TASK TO COMPLETE:
Rewrite the part that opens with the line containing "Expand video options arrow beside Stop Video" and closes with the line containing "[x=208, y=752]", putting "caret" in place of "arrow" and keeping everything else unchanged.

RECORDS SHOWN:

▬▬▬▬▬▬▬▬▬▬

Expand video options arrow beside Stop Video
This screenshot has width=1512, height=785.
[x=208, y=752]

▬▬▬▬▬▬▬▬▬▬

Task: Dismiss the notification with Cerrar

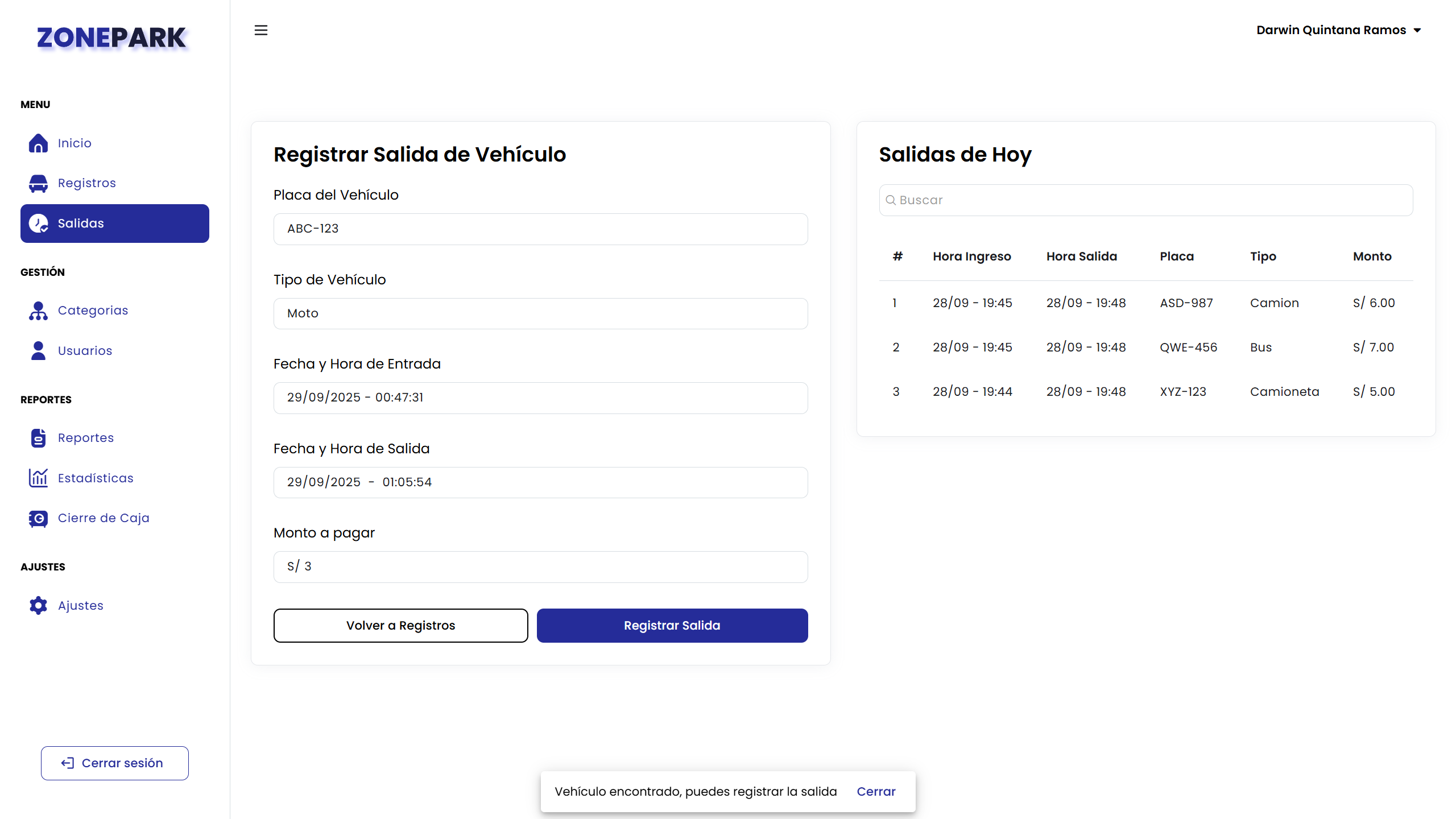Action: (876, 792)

▬▬▬▬▬▬▬▬▬▬

WRITTEN ANSWER:
Expand video options caret beside Stop Video
This screenshot has width=1512, height=785.
[x=208, y=752]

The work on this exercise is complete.